Below are some records. Print exactly the lines between the one holding "Serviços (860, 59)" and the one holding "A CLÍNICA (756, 59)", inclusive, and nothing else.

> [Entries shown]:
──────────

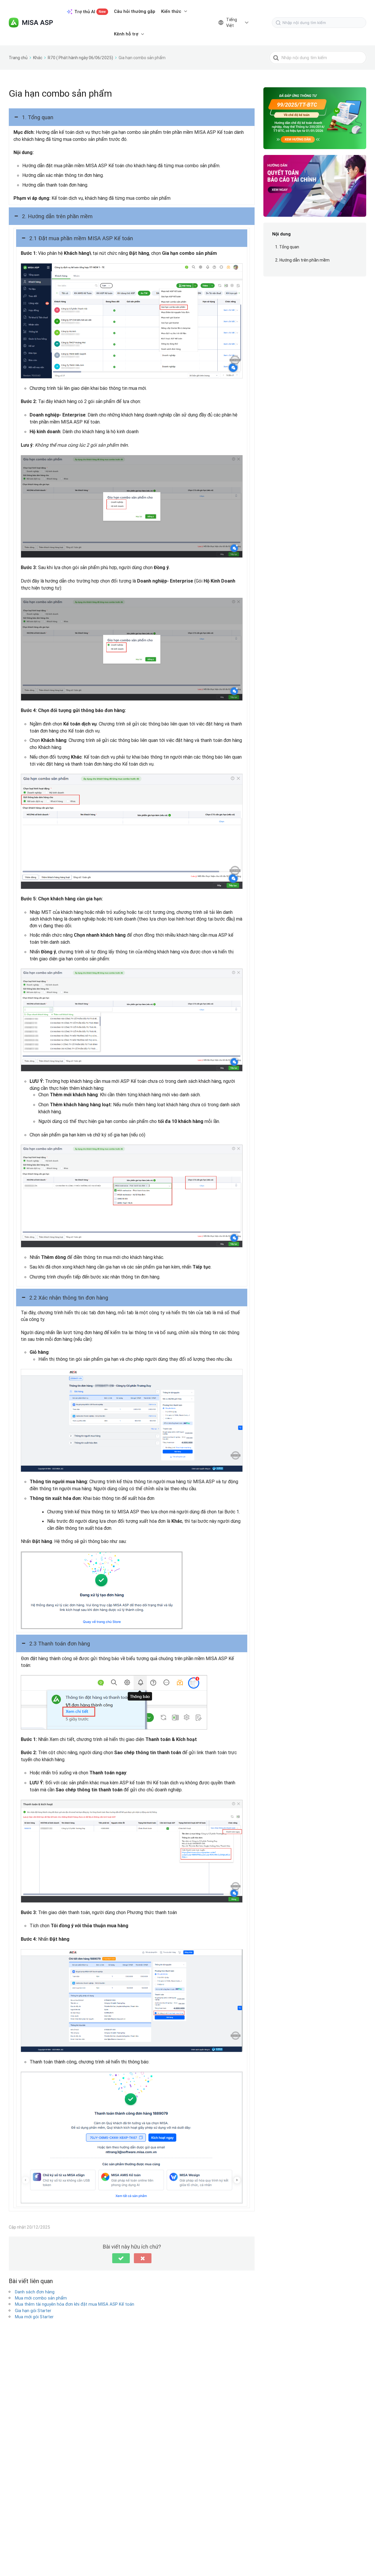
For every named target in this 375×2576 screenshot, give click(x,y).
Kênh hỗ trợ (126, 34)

──────────

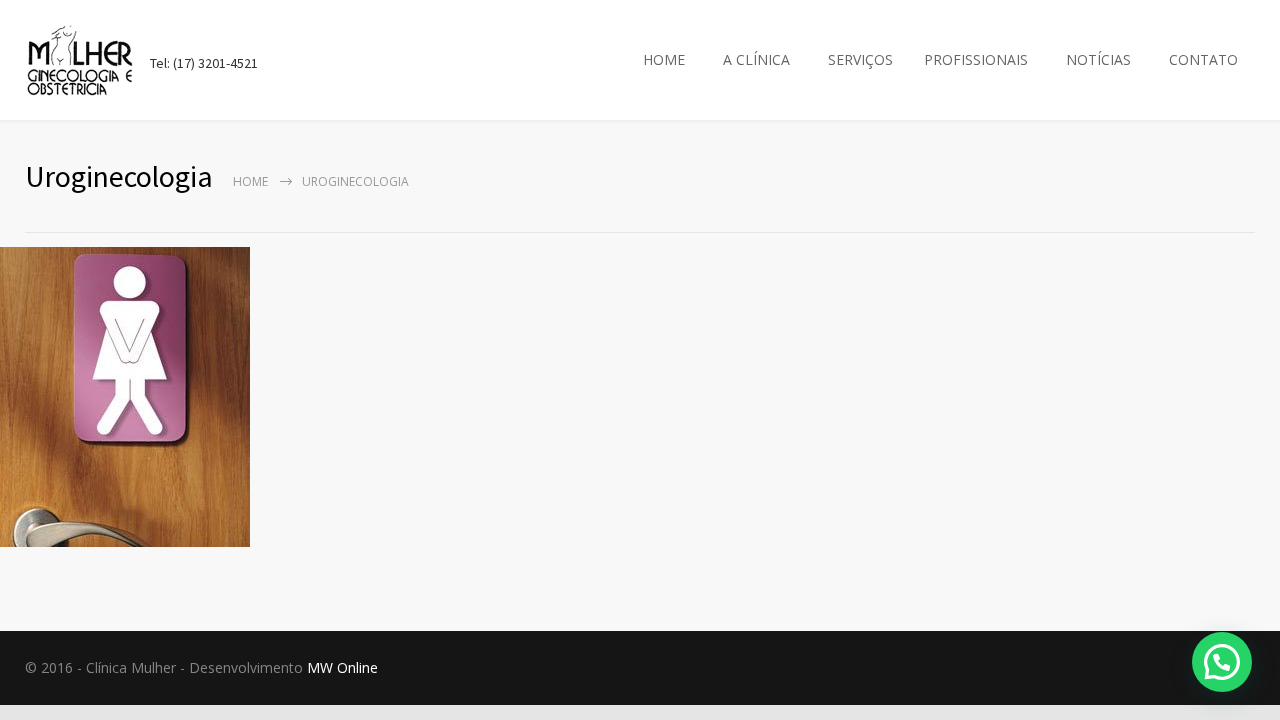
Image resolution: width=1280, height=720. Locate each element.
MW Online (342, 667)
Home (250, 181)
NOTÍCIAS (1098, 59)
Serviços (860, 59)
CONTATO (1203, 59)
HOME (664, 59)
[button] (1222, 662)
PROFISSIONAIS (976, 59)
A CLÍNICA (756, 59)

──────────

> [Worked solution]:
Serviços (860, 59)
CONTATO (1203, 59)
HOME (664, 59)
[button] (1222, 662)
PROFISSIONAIS (976, 59)
A CLÍNICA (756, 59)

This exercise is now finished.